If Marriage is Natural, Why is Defending It So Hard? Taking up the Challenge to Marriage in the Pews and the Public Square
Alfonso Cardinal Lopez Trujillo presents a rich and deep vision of marriage as “a natural institution which precedes the sacrament.” (1) The essence of marriage, so understood, is unity and indissolubility. Marriage does not ratify or celebrate a preexisting relationship. It transforms the relation between man and woman because it comes into existence only from the moment a man and woman decide, via a free act of the will, to give themselves to each other in this unique way. (2)
Unity implies a community in the whole of life, including the gift and acceptance of the whole sexual self, and therefore an openness to giving and accepting from one another the gift of motherhood and fatherhood. (3) A woman who gives herself to a man at the altar as a wife, but secretly reserves the right to have sex or children with another man, is not really giving herself at all. A ceremony in which a man promises to stay with a woman until someone better comes along is not really making a marriage promise at all, whatever his legal certificate says.
The task is to explain the obstacles to achieving this vision of marriage and also the ways to overcome such obstacles. Practically speaking, the strongest resistance to this vision of marriage as a natural institution clusters around three areas: contraception, divorce, and gender. (4) What is the deep source of these obstacles to marriage? There are many possible answers, many of which Cardinal Trujillo touches upon: legal positivism, individualism, false anthropologies, self-created spiritualities, and the accompanying decline in religious and/or moral authority. (5) Most intriguing is that Cardinal Trujillo identifies ideology itself as the enemy of the family:
[T]he various historical attempts to eliminate the family as a natural institution have perhaps contributed to the decline, apparent now more than ever before, of the proper understanding of the “natural character” of the family. Such attempts have been produced particularly in countries following a Marxist ideology, in a world pursued by various totalitarianisms, and by the post-modern version of secularization, as well as the enormous transformations that the family has suffered in the West.
Under Communism or Nazism, the rise of an antifamily ideology is readily understandable as one of many grotesque distortions of humanity made possible by a tiny minority’s will to power. The family, as the generator of human and religious values, stands in the way of the totalitarian state’s project to create a new man. As such, the natural family must be targeted and broken.
But today there is a new puzzle: how to explain the ongoing, rising antifamily ideologies in democratic societies, where power is both more broadly distributed and more responsive to ordinary people’s wishes.
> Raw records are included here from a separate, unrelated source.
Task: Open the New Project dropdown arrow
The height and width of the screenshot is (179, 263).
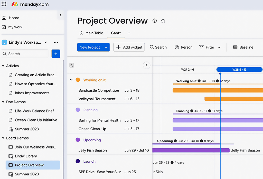Action: coord(106,47)
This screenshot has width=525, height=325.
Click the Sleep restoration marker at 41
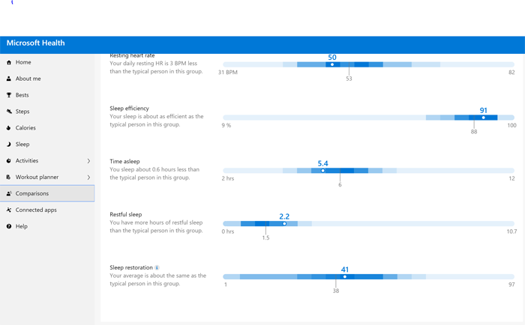[x=345, y=277]
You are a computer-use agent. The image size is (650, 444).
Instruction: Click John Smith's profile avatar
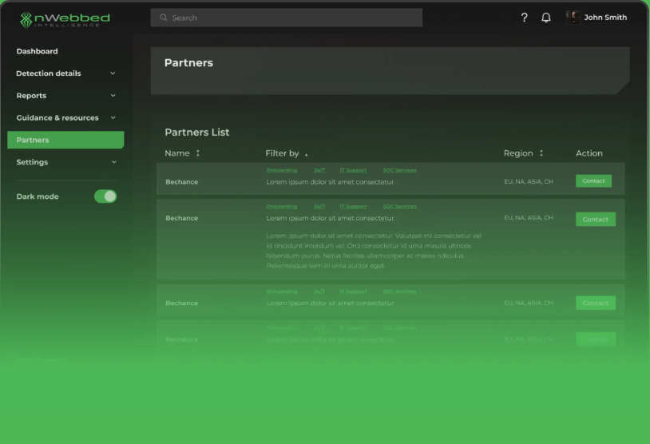pos(573,17)
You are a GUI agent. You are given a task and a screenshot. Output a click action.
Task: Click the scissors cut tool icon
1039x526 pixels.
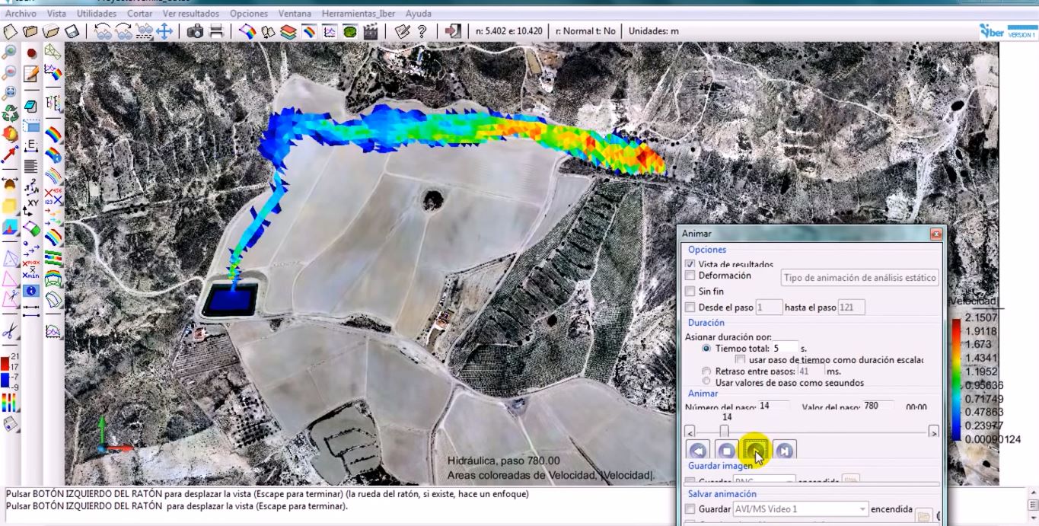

If the Catholic Church’s teachings are based on natural law, available to rational people of good will, how is it that the Church finds it so difficult to defend its vision of marriage, not only in the public square, but even to church-going Catholics in free, democratic, developed nations? If marriage is natural, as the Catholic Church has always taught, why is it becoming so hard to defend marriage both in the pews and in the public square?
Take this question seriously. Something fundamental has changed in the social ecology of the family in all developed nations. This fundamental change makes the defense of the natural family both more urgently necessary and also far more challenging. The marriage crisis is not, or is not only, a crisis in moral values or philosophical ideas; it is an institutional crisis, arising from the way that modernity really does change relations between adults and children, as well as between husbands and wives, in novel ways that make not only sustaining the family much more difficult, but perceiving the need to do so as well.